Just as art is a reflection of a society, so is its cuisine. The values, economic realities, and gender roles of 1970s middle-class America are represented inside this recipe library in a way that no history book or women’s studies course could portray. With that in mind, I will be posting cards each week, along with personal commentary and observations. I welcome and encourage comments from you as well, especially those of you I know and keep around for your sense of humor. 😉 What will become of this project, nobody knows, but your commentary will be a part of it. If it leads to fame and fortune, I’ll be sure to credit you as one of the little people who got me to that point.
But before I begin, I must give credit to Wendy McClure at this point. A few years ago she came out with The Amazing Mackerel Pudding Plan, a wickedly funny book about a collection of 1970s Weight Watchers recipe cards she found in her parents’ basement.
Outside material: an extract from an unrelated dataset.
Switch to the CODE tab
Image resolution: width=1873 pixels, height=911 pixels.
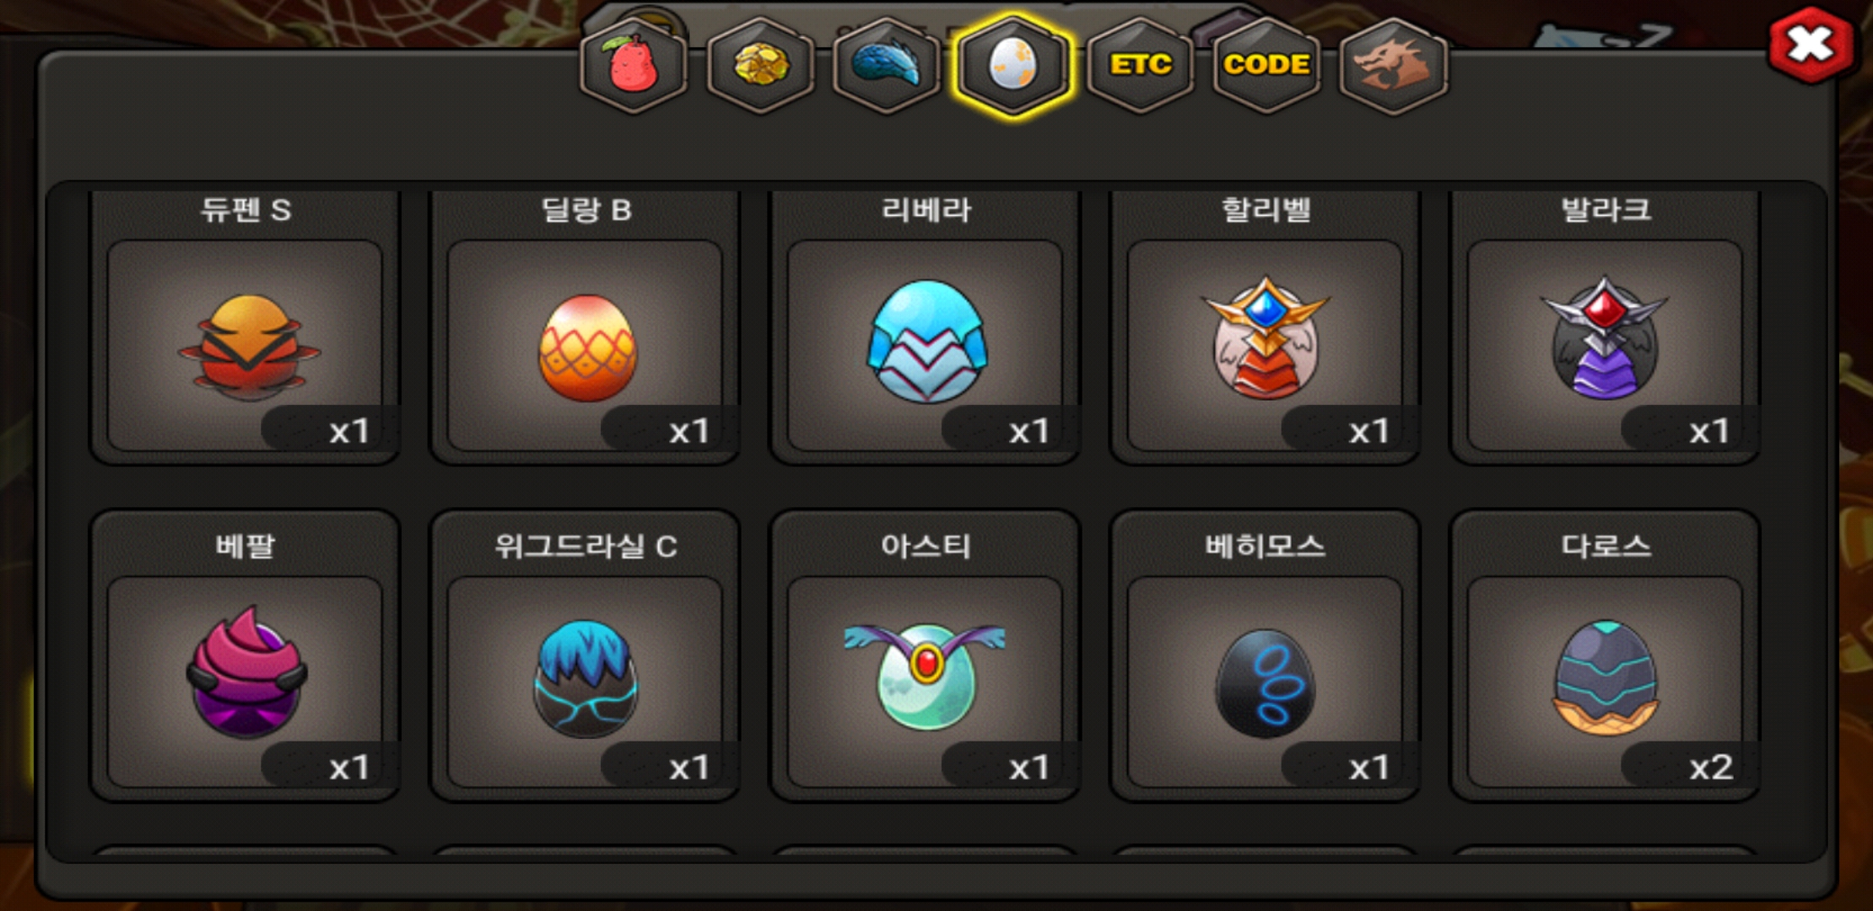tap(1266, 66)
When I came across her book, it planted the idea to do more than just laugh about my Recipe Library. With the economy being what it is these days, I can picture the economic despair of the 1970s repeating itself. I have recurring nightmares that these recipes may resurface in women’s magazines if things don’t improve. I guess the silver lining here is that Americans will slim down again if for no other reason than a loss of appetite.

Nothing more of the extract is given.